## TASK DIRECTIONS
Transcribe each record precisely; images stay out.

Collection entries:
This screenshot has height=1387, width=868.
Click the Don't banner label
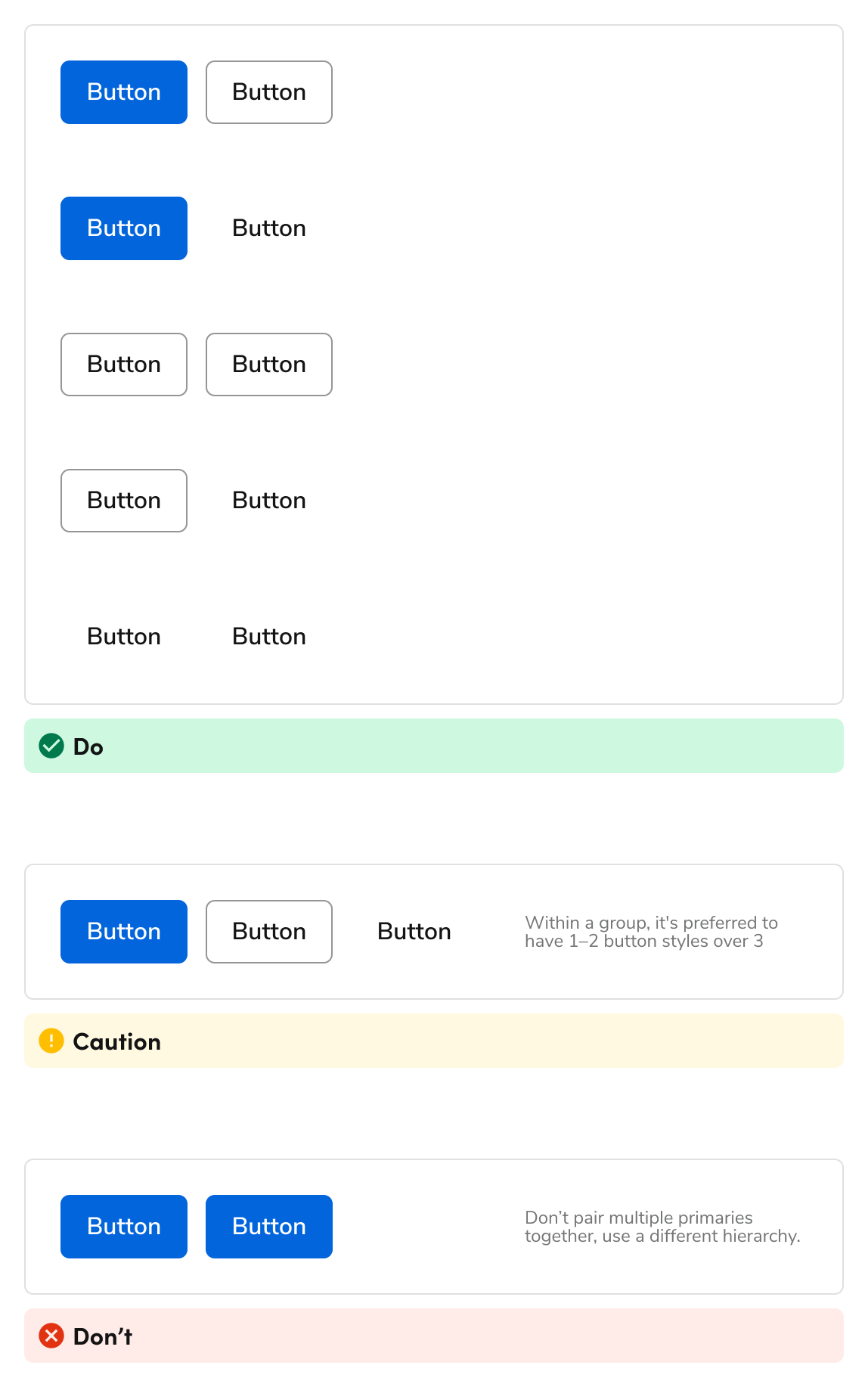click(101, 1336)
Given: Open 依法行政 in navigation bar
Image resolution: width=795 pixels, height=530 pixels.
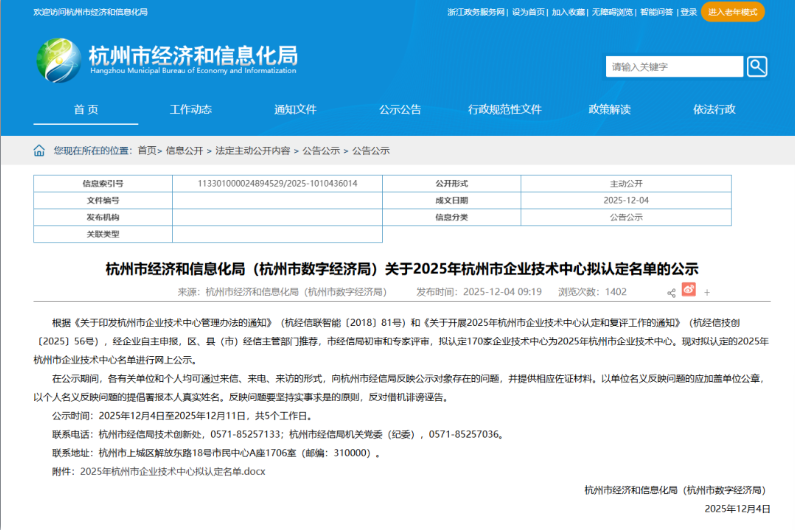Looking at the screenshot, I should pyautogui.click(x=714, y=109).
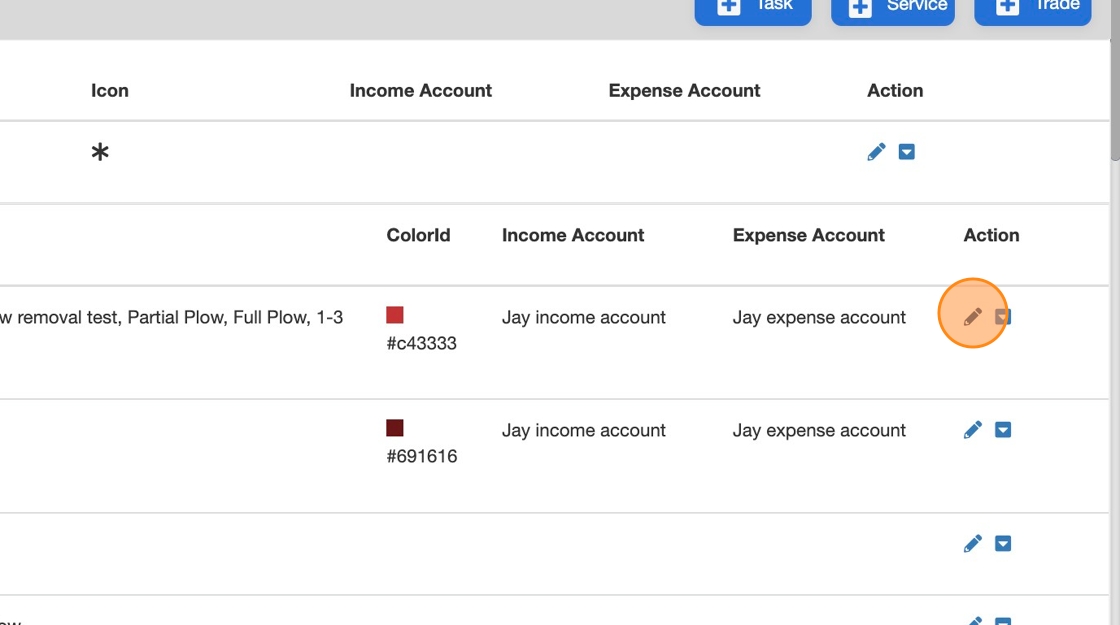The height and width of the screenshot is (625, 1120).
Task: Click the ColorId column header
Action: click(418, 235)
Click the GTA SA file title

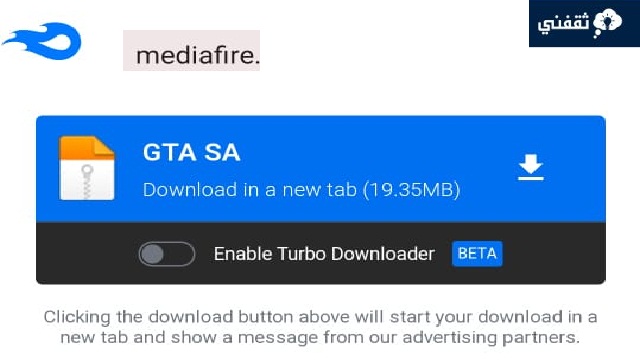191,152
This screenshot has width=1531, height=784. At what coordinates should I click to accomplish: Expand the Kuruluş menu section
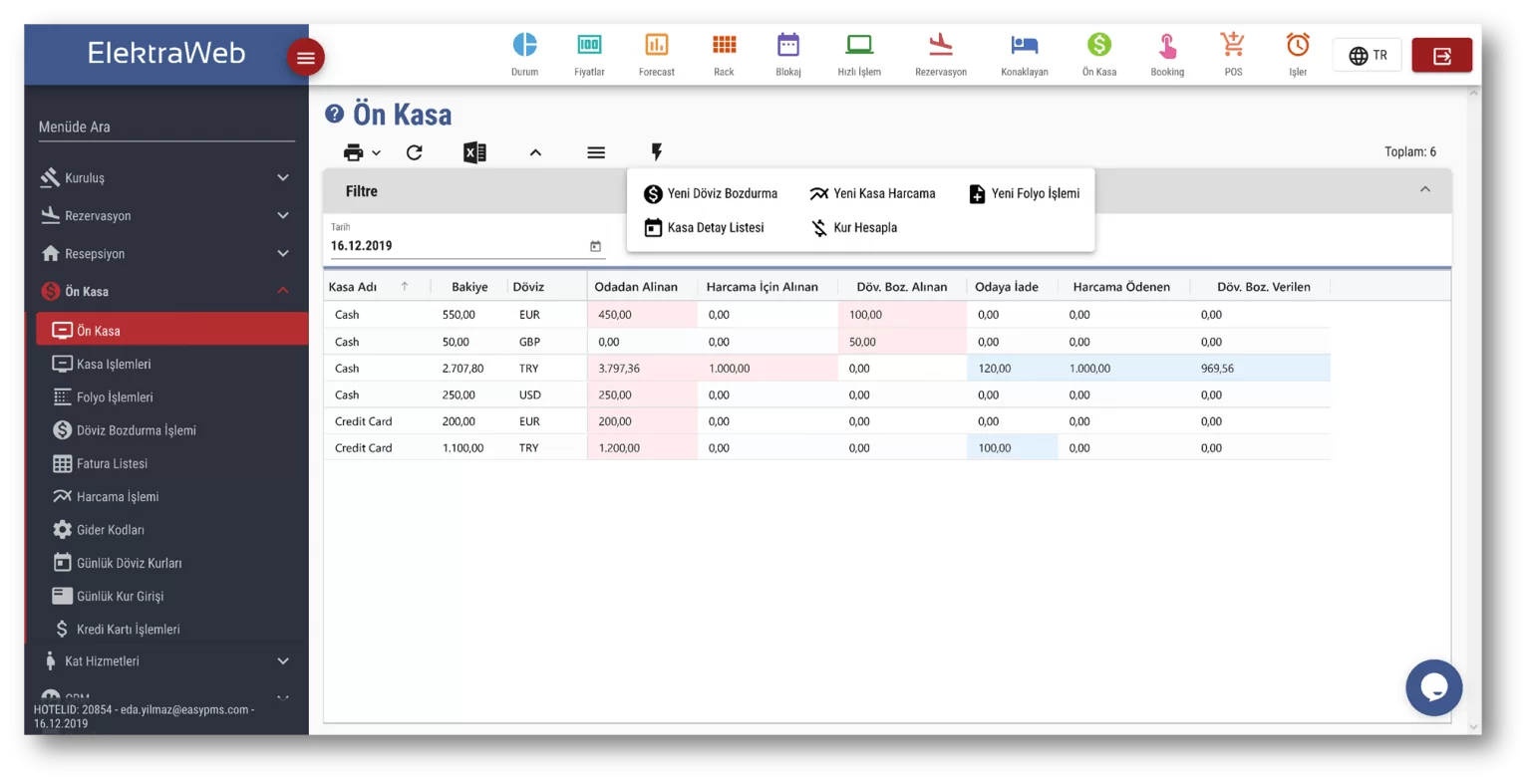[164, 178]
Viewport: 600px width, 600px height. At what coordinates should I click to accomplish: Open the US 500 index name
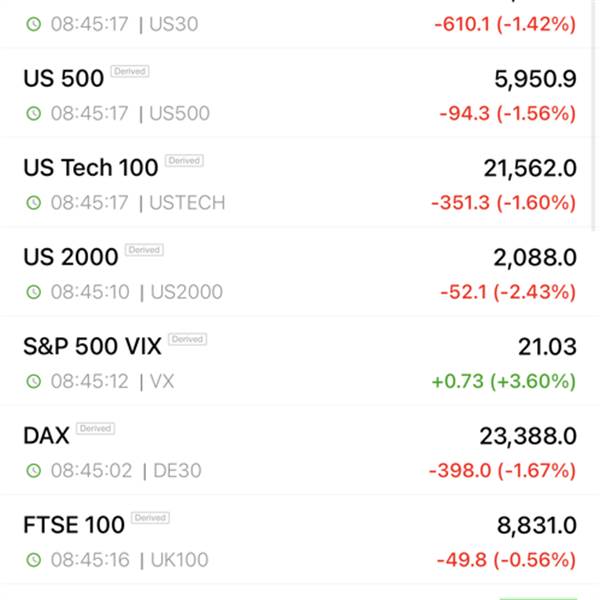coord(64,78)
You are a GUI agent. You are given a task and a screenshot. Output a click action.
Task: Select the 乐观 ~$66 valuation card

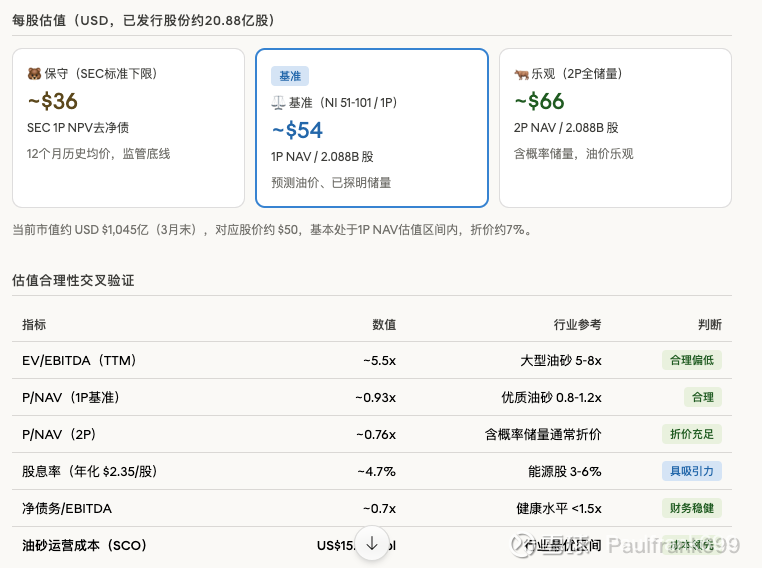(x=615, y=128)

## RESPONSE AREA
This screenshot has height=1387, width=868.
Click the Don't banner label
click(101, 1336)
Given: Open 依法行政 in navigation bar
Image resolution: width=795 pixels, height=530 pixels.
Looking at the screenshot, I should pyautogui.click(x=714, y=109).
The height and width of the screenshot is (625, 1120).
Task: Click the ColorId column header
Action: click(418, 235)
Click the GTA SA file title

191,152
This screenshot has width=1531, height=784. At what coordinates should I click to accomplish: Expand the Kuruluş menu section
[164, 178]
Viewport: 600px width, 600px height. At what coordinates should I click to accomplish: Open the US 500 index name
coord(64,78)
You are a GUI agent. You are given a task and a screenshot. Output a click action.
Task: Select the 乐观 ~$66 valuation card

(x=615, y=128)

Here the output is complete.